Après avoir galvanisé à leur corps défendant une tablée de sept Écossais déguisés en bonnes sœurs et visiblement
occupés à écluser des bières depuis des heures, qui tentent au passage de leur refiler quelques pièces, les deux
mimes abordent un petit groupe qui parle allemand. L’un d’eux, Andreas, a vécu dans le quartier il y a quelques
années. Il se souvient avoir “parfois arrosé avec un pistolet à eau les fêtards qui pissaient sur sa porte”. La tablée
est attentive à ce que leur raconte Canan Turan, une des médiatrices. Née à Berlin dans une famille d’immigrés
turcs, la jeune femme a grandi dans une rue paisible de Kreuzberg, loin du tumulte de l’Oranienstrasse, le centre
névralgique des nuits du quartier : “Il y a quelques années, un club a ouvert dans la rue, puis une école d’art et un
café. C’est devenu bruyant le soir. C’est une des facettes de la gentrification et en tant que Berlinoise née à Berlin,
je trouve ça triste, car la gentrification signifie le départ des plus pauvres, des familles d’immigrés, des ouvriers”.

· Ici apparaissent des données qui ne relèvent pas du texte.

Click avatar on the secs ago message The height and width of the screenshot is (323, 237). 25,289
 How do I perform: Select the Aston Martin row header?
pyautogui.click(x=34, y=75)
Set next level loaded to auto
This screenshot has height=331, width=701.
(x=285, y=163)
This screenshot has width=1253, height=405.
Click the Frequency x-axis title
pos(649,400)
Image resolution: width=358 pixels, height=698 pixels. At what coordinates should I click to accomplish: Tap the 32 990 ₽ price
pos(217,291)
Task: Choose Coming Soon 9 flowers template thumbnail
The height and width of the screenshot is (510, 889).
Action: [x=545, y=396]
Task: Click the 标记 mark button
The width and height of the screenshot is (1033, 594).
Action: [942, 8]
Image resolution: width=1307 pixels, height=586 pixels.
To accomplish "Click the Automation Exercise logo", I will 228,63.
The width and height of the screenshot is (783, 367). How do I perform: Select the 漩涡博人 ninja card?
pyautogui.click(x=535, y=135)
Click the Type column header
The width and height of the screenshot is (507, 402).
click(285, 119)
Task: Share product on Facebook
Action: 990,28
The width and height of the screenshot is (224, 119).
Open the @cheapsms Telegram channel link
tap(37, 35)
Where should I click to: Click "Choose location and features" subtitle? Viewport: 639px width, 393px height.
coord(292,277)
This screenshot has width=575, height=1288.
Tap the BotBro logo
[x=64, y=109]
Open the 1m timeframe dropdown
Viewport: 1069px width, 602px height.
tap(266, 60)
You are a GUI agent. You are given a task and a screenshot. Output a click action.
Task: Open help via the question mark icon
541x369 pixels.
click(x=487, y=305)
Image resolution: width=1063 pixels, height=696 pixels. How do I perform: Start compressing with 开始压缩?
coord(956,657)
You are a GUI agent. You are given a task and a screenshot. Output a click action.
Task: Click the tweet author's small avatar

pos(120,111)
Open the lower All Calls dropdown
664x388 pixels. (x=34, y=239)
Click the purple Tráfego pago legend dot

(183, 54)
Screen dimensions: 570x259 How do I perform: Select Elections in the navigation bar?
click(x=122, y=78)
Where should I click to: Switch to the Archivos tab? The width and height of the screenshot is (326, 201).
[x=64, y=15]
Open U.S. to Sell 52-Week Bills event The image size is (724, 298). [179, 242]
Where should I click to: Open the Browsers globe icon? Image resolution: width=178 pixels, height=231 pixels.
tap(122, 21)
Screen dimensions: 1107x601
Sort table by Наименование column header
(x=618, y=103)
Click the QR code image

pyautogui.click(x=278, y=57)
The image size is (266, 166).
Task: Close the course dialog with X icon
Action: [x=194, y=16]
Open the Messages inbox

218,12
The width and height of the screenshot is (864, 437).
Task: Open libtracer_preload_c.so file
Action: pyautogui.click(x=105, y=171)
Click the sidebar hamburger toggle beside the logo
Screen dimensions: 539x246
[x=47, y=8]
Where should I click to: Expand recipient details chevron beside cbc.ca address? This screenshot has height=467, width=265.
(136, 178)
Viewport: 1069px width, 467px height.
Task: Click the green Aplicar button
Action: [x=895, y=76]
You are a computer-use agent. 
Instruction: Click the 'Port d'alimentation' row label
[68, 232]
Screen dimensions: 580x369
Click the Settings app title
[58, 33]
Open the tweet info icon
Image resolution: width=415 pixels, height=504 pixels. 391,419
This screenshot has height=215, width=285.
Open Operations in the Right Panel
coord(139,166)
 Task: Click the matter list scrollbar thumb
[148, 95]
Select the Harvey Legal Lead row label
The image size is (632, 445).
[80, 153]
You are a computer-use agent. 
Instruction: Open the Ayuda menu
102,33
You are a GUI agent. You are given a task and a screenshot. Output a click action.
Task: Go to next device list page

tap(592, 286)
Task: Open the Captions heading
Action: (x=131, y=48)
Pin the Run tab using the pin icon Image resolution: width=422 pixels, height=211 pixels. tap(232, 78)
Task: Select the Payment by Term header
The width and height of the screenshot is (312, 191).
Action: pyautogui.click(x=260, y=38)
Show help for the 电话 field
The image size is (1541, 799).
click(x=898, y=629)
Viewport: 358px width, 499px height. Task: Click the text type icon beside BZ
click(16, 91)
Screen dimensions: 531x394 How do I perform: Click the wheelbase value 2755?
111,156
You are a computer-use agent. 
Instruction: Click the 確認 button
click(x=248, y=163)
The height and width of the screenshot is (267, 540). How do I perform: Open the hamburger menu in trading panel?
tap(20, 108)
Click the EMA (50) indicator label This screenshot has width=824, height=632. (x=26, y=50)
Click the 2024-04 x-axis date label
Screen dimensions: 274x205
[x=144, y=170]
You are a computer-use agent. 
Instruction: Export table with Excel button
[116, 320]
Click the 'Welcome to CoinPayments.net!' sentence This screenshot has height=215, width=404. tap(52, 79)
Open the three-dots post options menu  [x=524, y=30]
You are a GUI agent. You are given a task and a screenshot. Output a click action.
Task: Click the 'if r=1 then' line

“Les touristes qui foutent le bordel ne retiendront rien”
Plus loin, un restaurateur dont le voisin d’en face appelle “chaque soir” la police confie qu’il est souvent
difficile de faire taire “les Anglais, les Danois, les Américains, les Suédois…” Trois filles en train de siroter
un gin tonic en terrasse observent avec méfiance un des mimes faire mine de se servir dans leur paquet
de cigarettes. “Je crois que les touristes qui foutent le bordel ne retiendront rien de cette pantomime.
Parce qu’ils sont seulement une fois ici, parce qu’ils trouvent ça drôle et le prennent comme un spectacle”,
lâche Anja, habitante du quartier, avant de poser le problème à l’envers: “Ceux qui viennent habiter
ici et disent qu’ils apprécient de pouvoir à toute heure aller boire une bière au bas de l’immeuble ou aller
manger quelque chose ne sont pas en droit de se plaindre que les autres aient eux aussi envie de venir”.